#### [WHAT TO PRODUCE]
Find every line below with the word "WhatsApp". Then give only how many there are.

------------------------------------------------

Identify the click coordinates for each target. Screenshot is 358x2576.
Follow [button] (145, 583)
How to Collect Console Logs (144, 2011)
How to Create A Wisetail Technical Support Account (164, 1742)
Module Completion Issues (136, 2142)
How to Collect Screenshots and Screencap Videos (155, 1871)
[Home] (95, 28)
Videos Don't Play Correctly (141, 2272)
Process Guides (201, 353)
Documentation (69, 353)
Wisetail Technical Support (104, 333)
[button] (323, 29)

------------------------------------------------

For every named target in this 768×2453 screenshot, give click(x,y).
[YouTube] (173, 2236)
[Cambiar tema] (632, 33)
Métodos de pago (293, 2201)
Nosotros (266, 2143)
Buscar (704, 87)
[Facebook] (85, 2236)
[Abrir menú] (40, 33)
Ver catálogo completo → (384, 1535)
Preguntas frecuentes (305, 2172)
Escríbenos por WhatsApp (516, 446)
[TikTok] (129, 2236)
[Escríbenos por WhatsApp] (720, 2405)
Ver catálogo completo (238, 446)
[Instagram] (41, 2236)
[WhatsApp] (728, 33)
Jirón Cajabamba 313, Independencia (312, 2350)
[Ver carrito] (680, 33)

------------------------------------------------

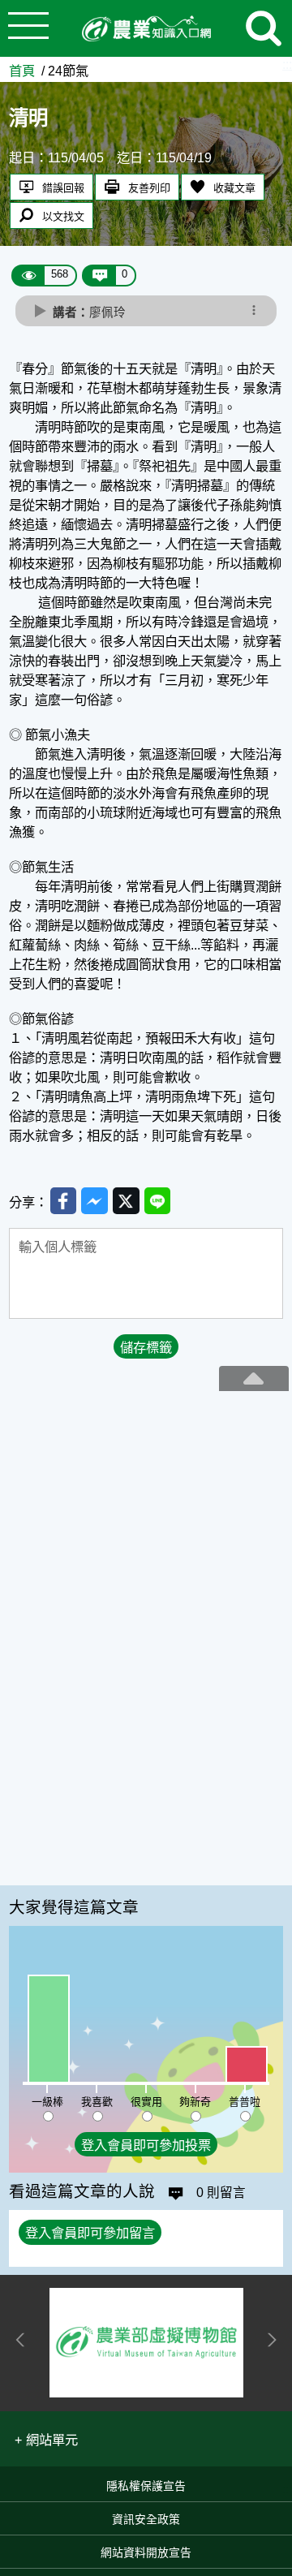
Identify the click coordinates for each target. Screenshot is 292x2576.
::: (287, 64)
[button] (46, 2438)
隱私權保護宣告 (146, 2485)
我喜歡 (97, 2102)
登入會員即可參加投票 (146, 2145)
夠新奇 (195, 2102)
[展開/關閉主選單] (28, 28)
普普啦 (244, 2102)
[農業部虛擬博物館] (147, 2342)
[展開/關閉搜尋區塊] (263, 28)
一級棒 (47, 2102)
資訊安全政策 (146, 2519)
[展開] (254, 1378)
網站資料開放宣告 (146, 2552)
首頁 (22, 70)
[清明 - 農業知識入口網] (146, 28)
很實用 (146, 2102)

------------------------------------------------

#### [RESPONSE TO THE TASK]
3